* _GIVEN EXERCISE_
Carry on the commentary on The Bourne Legacy below, writing on from its final sentence.

* _QUOTED TEXT_
Some properties are much better off left alone, but Hollywood just can’t help itself from trying to wring even more profits out of franchises that had already reached a note-perfect conclusion. As a case in point, The Bourne Legacy signaled the downfall of what was perfectly fine on its own as an all-time great trilogy.
Recruiting Jeremy Renner and Tony Gilroy after Matt Damon and Paul Greengrass had resisted any and all attempts to lure then back into the fold, the end result was the worst-reviewed installment in the saga by quite some distance, which really shouldn’t have come as a shock to anybody given the sum of its parts.
It might have followed the template set by its illustrious predecessors, and a decent enough box office haul of $276 million helped propel Bourne past the billion-dollar mark in total, but at no point did it state a compelling enough case for why it needed to exist in the first place. Ironically, it even lit the fuse on the entire espionage IP’s creative downfall.

* _DATASET CONTENT_
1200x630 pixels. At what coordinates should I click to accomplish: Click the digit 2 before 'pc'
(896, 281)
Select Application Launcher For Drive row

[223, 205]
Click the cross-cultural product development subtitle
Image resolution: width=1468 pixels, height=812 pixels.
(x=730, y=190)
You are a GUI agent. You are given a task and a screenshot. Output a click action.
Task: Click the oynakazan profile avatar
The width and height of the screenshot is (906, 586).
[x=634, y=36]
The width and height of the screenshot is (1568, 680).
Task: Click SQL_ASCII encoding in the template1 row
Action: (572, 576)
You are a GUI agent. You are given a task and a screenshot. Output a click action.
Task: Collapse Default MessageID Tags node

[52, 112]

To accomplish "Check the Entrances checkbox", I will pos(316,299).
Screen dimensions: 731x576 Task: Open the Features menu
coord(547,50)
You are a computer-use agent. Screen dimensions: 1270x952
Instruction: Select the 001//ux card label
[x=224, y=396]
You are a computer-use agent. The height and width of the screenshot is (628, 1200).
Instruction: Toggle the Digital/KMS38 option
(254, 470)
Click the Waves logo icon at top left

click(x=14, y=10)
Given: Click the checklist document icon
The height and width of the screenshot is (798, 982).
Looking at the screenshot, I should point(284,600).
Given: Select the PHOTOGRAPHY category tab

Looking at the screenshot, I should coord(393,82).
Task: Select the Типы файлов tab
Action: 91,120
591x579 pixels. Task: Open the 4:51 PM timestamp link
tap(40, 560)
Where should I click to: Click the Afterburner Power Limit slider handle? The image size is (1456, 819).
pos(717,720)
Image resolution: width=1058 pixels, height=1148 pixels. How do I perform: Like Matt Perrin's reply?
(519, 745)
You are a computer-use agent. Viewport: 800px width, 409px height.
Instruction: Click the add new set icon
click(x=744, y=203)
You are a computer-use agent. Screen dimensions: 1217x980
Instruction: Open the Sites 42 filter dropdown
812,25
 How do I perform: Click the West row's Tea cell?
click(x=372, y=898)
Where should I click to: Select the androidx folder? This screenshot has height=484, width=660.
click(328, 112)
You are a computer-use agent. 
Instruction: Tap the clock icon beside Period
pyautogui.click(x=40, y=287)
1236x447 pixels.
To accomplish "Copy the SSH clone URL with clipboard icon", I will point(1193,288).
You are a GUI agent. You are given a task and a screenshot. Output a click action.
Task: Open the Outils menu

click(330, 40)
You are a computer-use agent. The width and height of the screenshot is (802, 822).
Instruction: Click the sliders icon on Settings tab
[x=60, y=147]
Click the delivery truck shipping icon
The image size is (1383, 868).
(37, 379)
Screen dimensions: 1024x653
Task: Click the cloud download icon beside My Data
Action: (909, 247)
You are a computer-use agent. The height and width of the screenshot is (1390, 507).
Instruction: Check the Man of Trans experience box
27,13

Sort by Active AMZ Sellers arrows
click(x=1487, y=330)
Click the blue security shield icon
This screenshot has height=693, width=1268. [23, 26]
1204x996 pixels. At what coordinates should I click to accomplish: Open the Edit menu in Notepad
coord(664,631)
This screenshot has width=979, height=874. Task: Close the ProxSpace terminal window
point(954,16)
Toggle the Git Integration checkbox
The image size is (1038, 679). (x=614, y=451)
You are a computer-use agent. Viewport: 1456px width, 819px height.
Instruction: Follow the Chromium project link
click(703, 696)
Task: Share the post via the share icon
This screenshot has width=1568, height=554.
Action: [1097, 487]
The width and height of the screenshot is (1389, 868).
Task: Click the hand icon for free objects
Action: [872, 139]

* _ANSWER BELOW_
Loosely-connected spin-off series Treadstone is barely remembered by anyone after being canned one season into its existence, while even the Damon/Greengrass comeback in Jason Bourne overtook Legacy as the most widely-panned entry yet, even if it did make the most money based on the power of the brand.
Folks are still willing to witness Renner running around for two hours screaming about his chems, to be fair, after FlixPatrol declared The Bourne Legacy as one of both Prime Video and iTunes’ biggest hits so far this week.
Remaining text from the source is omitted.